Dinner, with the talk needful to blinding the household—for what is more revolting than giving away the sufferings of the heart?—was almost unendurable and directly it was over, they went, he to his study, she back to the piano. There she sat, ready to strike the notes if anyone came in; and tears fell on the hands that rested in her lap. With all her soul she longed to go and clasp him in her arms and cry: “I don’t care—I don’t care! Do what you like—go to her—if only you’ll love me a little!” And yet to love—a little! Was it possible? Not to her!
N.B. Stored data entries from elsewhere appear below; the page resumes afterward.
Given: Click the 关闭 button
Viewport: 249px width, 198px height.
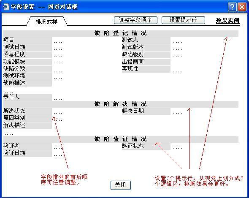Looking at the screenshot, I should [121, 185].
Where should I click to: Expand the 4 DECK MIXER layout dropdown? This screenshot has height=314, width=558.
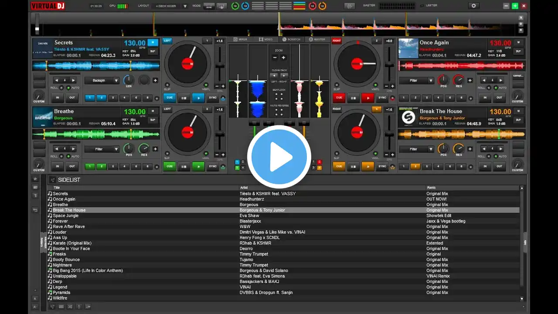(171, 6)
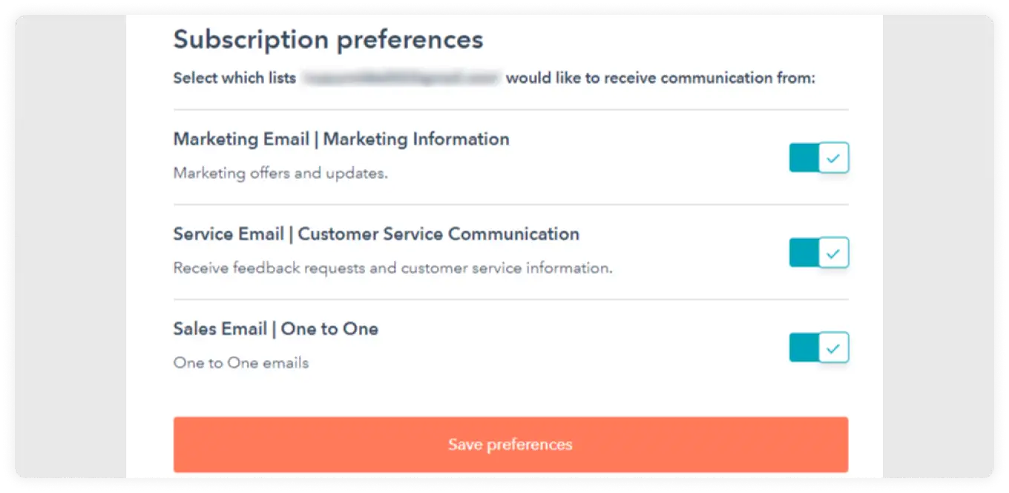Disable the Marketing Email | Marketing Information subscription
Viewport: 1009px width, 493px height.
pyautogui.click(x=818, y=157)
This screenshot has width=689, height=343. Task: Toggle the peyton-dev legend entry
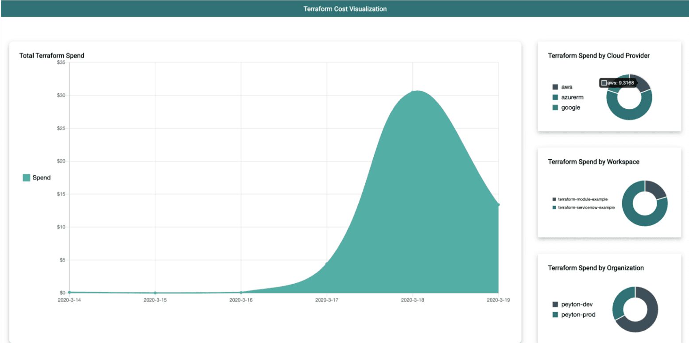pos(572,304)
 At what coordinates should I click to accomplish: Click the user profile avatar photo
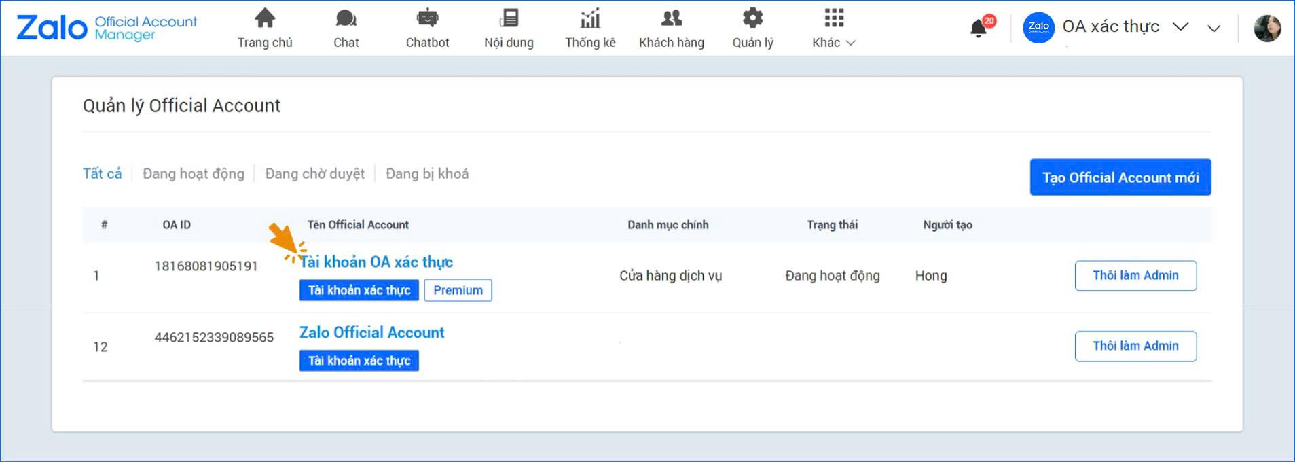[1266, 29]

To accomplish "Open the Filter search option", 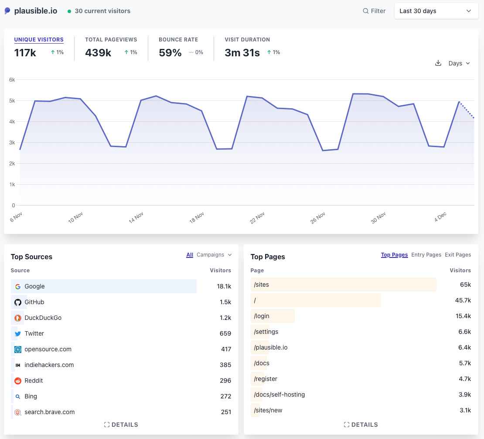I will tap(374, 11).
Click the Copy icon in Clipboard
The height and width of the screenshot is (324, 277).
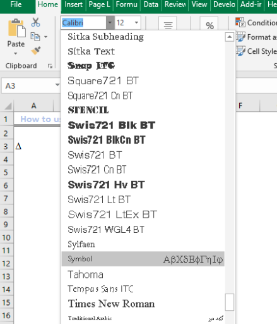coord(35,37)
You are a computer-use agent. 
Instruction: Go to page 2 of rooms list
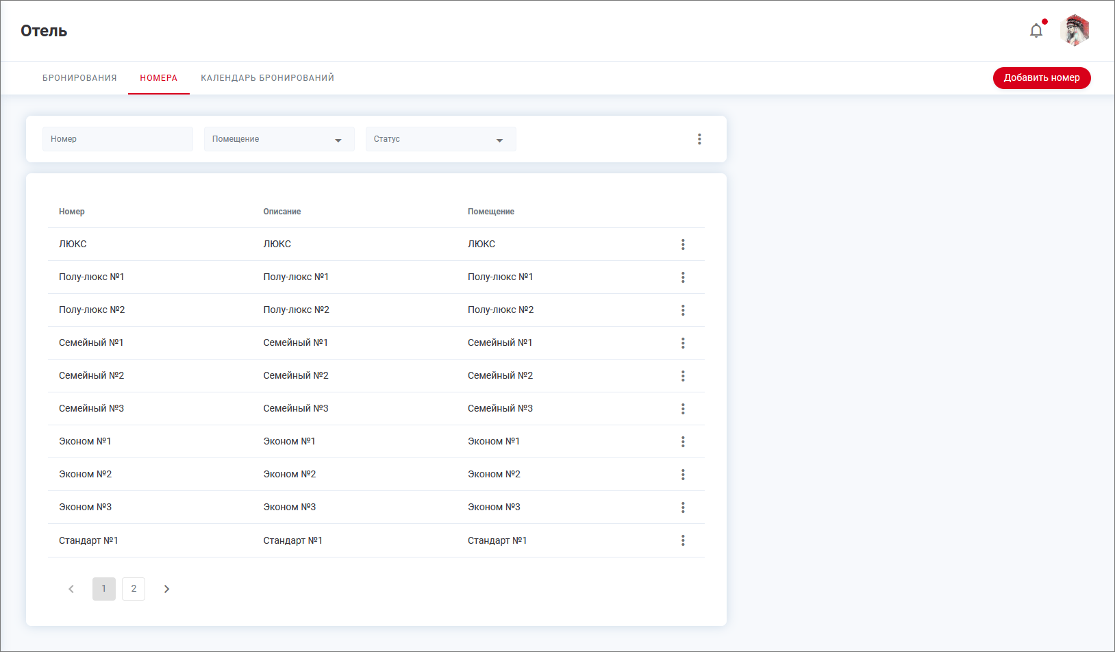click(x=134, y=589)
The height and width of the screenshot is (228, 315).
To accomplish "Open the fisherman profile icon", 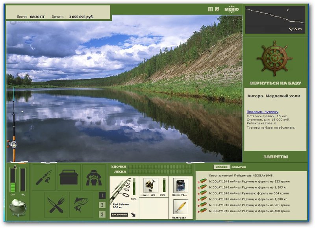I will click(94, 177).
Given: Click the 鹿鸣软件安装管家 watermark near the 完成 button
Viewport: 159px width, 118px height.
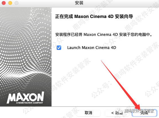Looking at the screenshot, I should [x=139, y=111].
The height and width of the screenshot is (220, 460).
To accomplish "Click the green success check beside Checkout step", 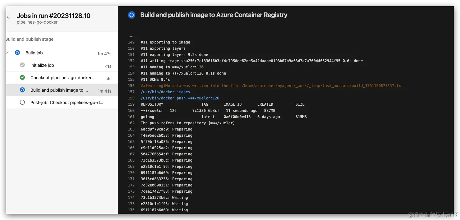I will (x=22, y=78).
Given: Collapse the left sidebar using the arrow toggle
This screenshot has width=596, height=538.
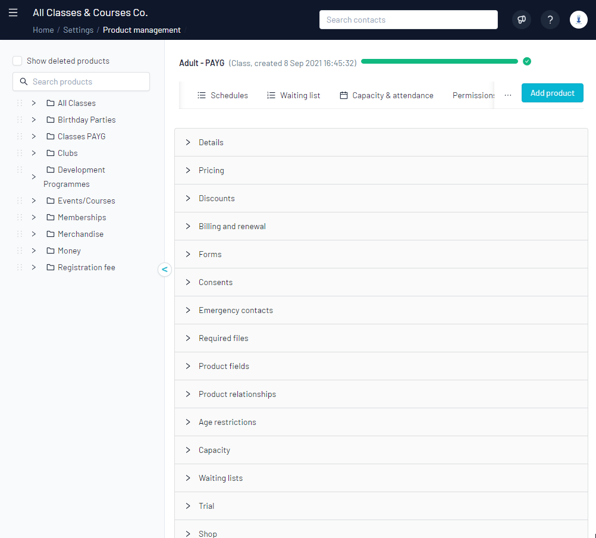Looking at the screenshot, I should [x=165, y=270].
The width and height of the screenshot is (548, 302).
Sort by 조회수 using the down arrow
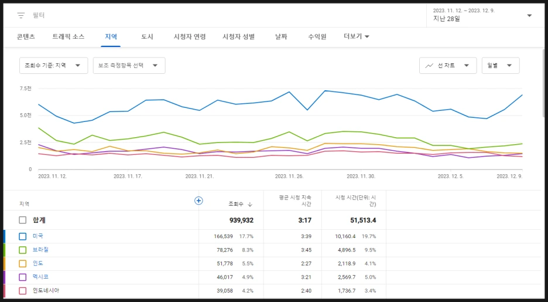[x=250, y=205]
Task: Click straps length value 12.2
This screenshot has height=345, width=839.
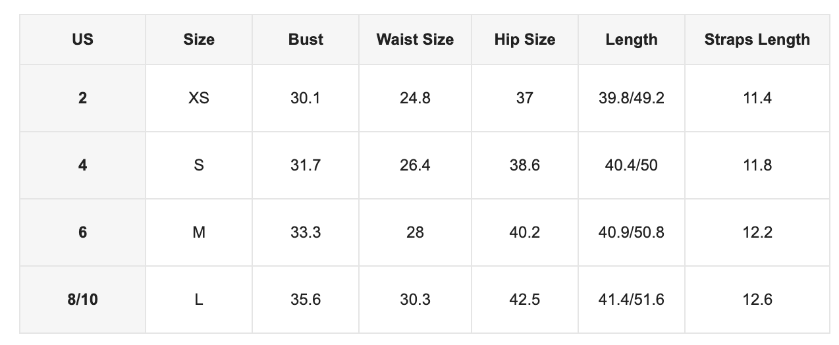Action: tap(757, 232)
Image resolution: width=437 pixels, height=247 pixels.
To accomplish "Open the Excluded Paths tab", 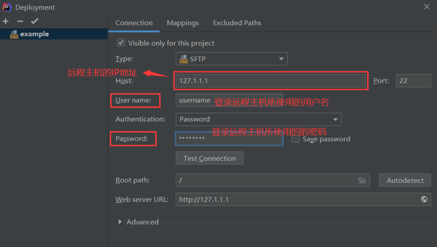I will click(x=237, y=23).
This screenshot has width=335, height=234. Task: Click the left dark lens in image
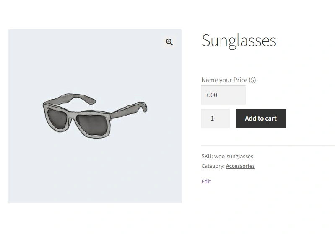click(57, 118)
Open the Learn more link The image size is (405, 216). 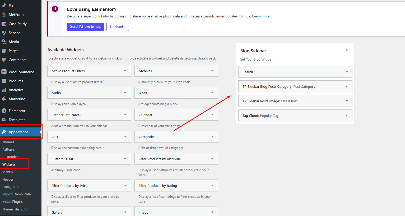coord(261,16)
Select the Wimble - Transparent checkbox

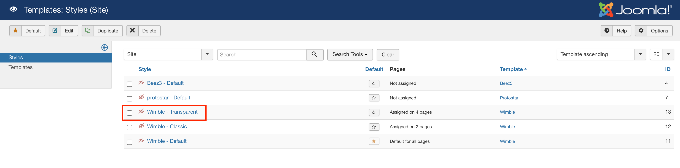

In sheer misery she went upstairs and to bed. She heard him come up and go into his dressing-room—and, at last, in the firelight saw him kneeling by her.
“Gyp!”
She raised herself and threw her arms round him. Such an embrace a drowning woman might have given. Pride and all were abandoned in an effort to feel him close once more, to recover the irrecoverable past. For a long time she listened to his pleading, explanations, justifications, his protestations of undying love—strange to her and painful, yet so boyish and pathetic. She soothed him, clasping his head to her breast, gazing out at the flickering fire. In that hour, she rose to a height above herself. What happened to her own heart did not matter so long as he was happy, and had all that he wanted with her and away from her—if need be, always away from her.
But, when he had gone to sleep, a terrible time began; for in the small hours, when things are at their worst, she could not keep back her weeping, though she smothered it into the pillow. It woke him, and all began again; the burden of her cry: “It’s gone!” the burden of his: “It’s not—can’t you see it isn’t?” Till, at last, that awful feeling that he must knock his head against the wall made him leap up and tramp up and down like a beast in a cage—the cage of the impossible. For, as in all human tragedies, both were right according to their natures. She gave him all herself, wanted all in return, and could not have it. He wanted her, the rest besides, and no complaining, and could not have it. He did not admit impossibility; she did.
At last came another of those pitying lulls till he went to sleep in her arms. Long she lay awake, staring at the darkness, admitting despair, trying to find how to bear it, not succeeding. Impossible to cut his other life away from him—impossible that, while he lived it, this girl should not be tugging him away from her. Impossible to watch and question him. Impossible to live dumb and blind, accepting the crumbs left over, showing nothing. Would it have been better if they had been married? But then it might have been the same—reversed; perhaps worse! The roots were so much deeper than that. He was not single-hearted and she was. In spite of all that he said, she knew he didn’t really want to give up that girl. How could he? Even if the girl would let him go! And slowly there formed within her a gruesome little plan to test him. Then, ever so gently withdrawing her arms, she turned over and slept, exhausted.